Many chemical reactions, like the harnessing of carbon dioxide, take place in nature. Others, like plastic degradation or nitrogen fixation in the presence of oxygen, occur rarely or do not occur. The shift of paradigm suggested here involves introducing chemical reactions not found in nature but common in industry and chemical engineering to biological networks. “With MADONNA, we will redesign and even create chemical reactions not present in nature with the aim of repairing the damage done to the biosphere and slow down the anthropogenic impacts on the environment”, states Solé.

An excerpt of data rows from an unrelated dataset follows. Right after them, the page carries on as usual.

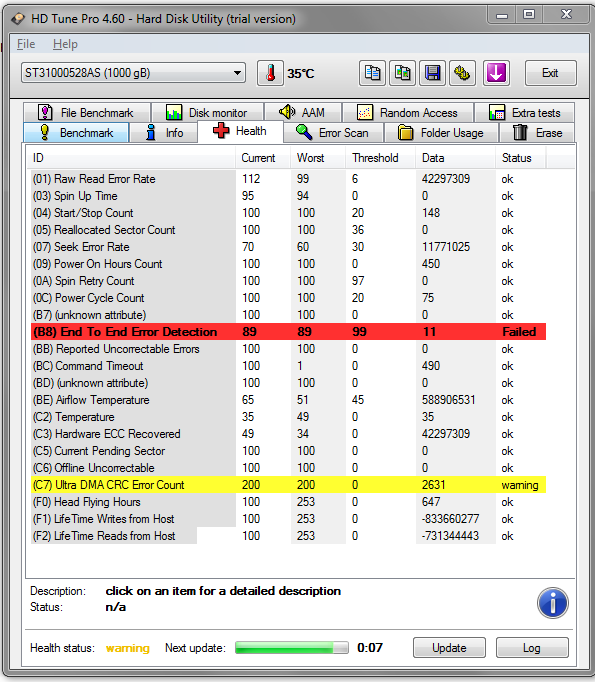Viewport: 595px width, 682px height.
Task: Click the Next update progress bar
Action: coord(291,648)
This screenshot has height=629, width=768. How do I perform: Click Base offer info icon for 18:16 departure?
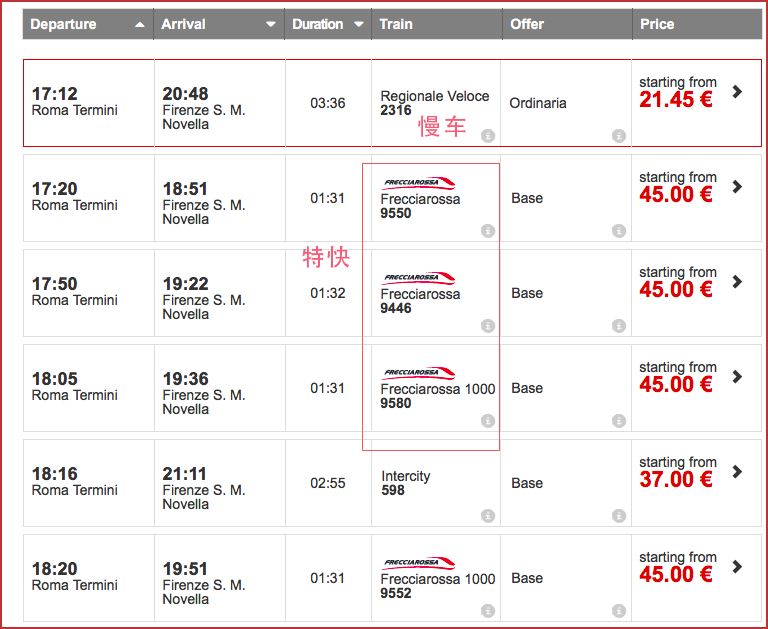[x=619, y=516]
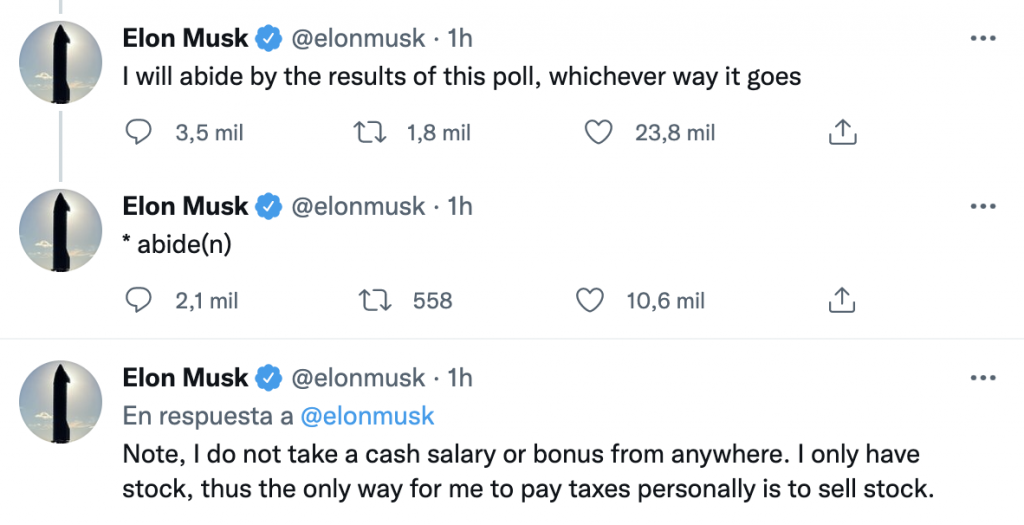
Task: Retweet the '* abide(n)' tweet
Action: click(373, 300)
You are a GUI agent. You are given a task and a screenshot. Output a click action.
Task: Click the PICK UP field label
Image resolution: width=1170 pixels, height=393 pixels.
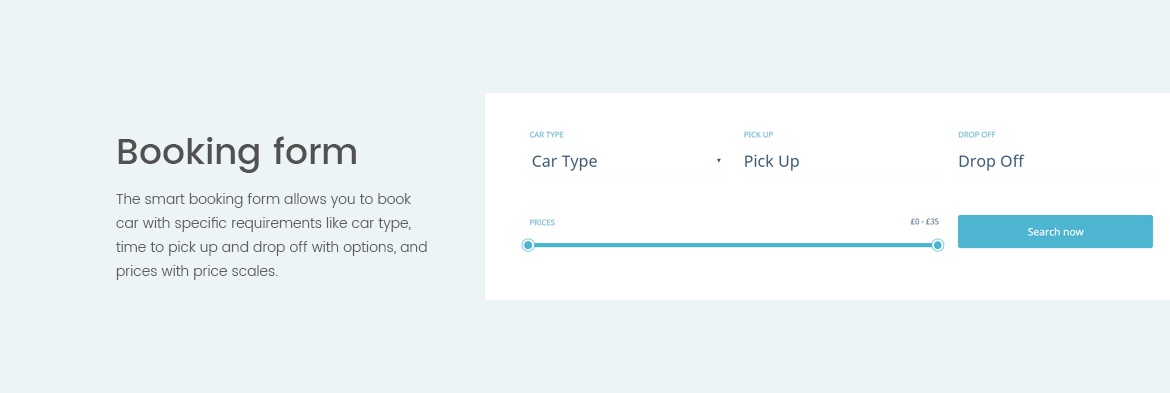click(x=758, y=135)
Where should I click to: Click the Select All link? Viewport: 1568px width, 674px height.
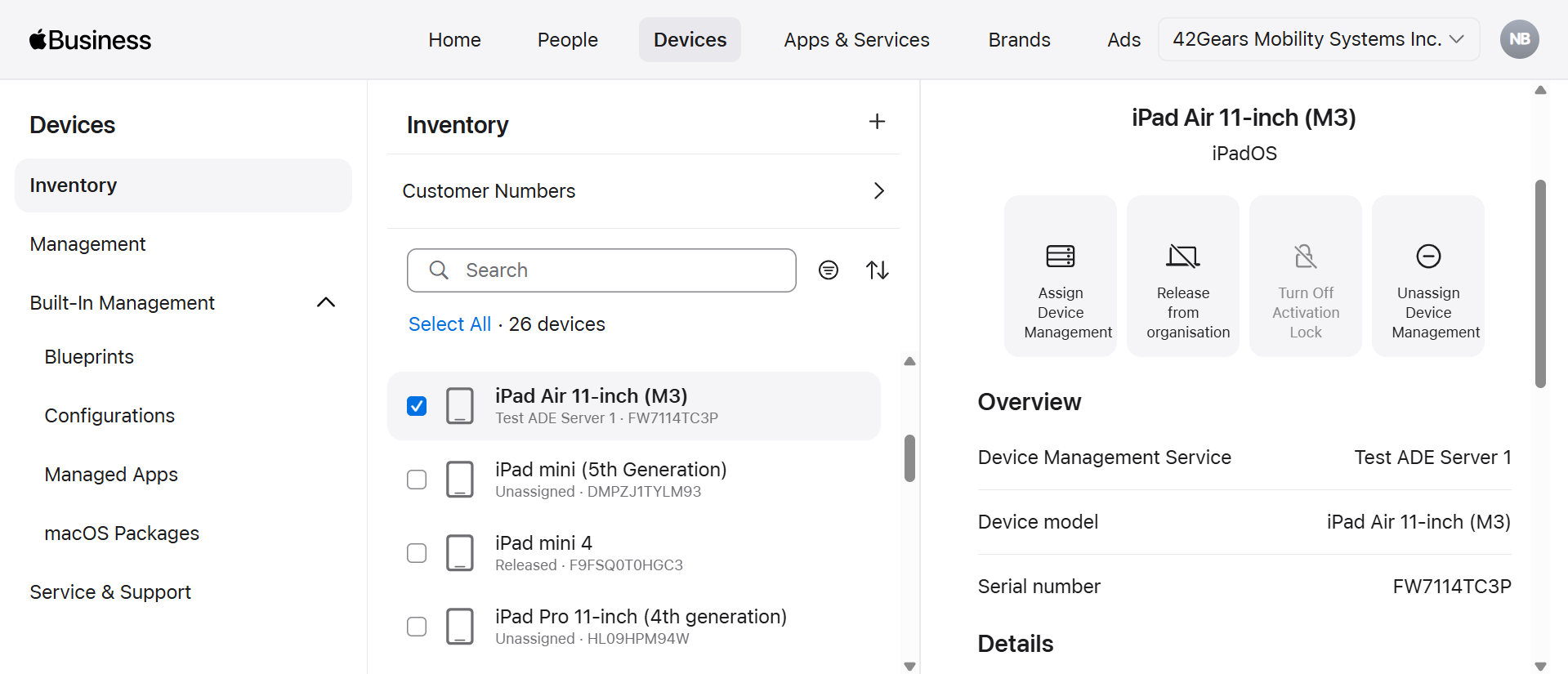[x=449, y=324]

As the scientists say, “our current society depends, on the one hand, on the development of new products that can carry out processes of chemical engineering in an environmentally friendly way and at low energy cost; on the other hand, on the limitation of greenhouse gas emissions and of the generation of chemical waste that harms our planet”. MADONNA seeks to face these challenges by leading the production processes towards a biochemical metabolism and moving them away from the strictly industrial and external-to- -biological-processes metabolism

“The project will have a transforming effect on industrial chemistry. By combining the disciplines of biology, chemistry and engineering in industry, MADONNA will radically change the biotechnological innovation outlook”, Solé concludes.

Project MADONNA will last for four years and its budget is of nearly 3 million euros. Led by the Spanish Council for Scientific Research (CSIC), MADONNA will be carried out by an international scientific consortium. Its funding comes from the FET Open – Future and Emerging Technologies call, which belongs to the Horizon 2020 programme of the European Commission. This call is open to revolutionary research lines which combine advanced multidisciplinary science and cutting edge engineering.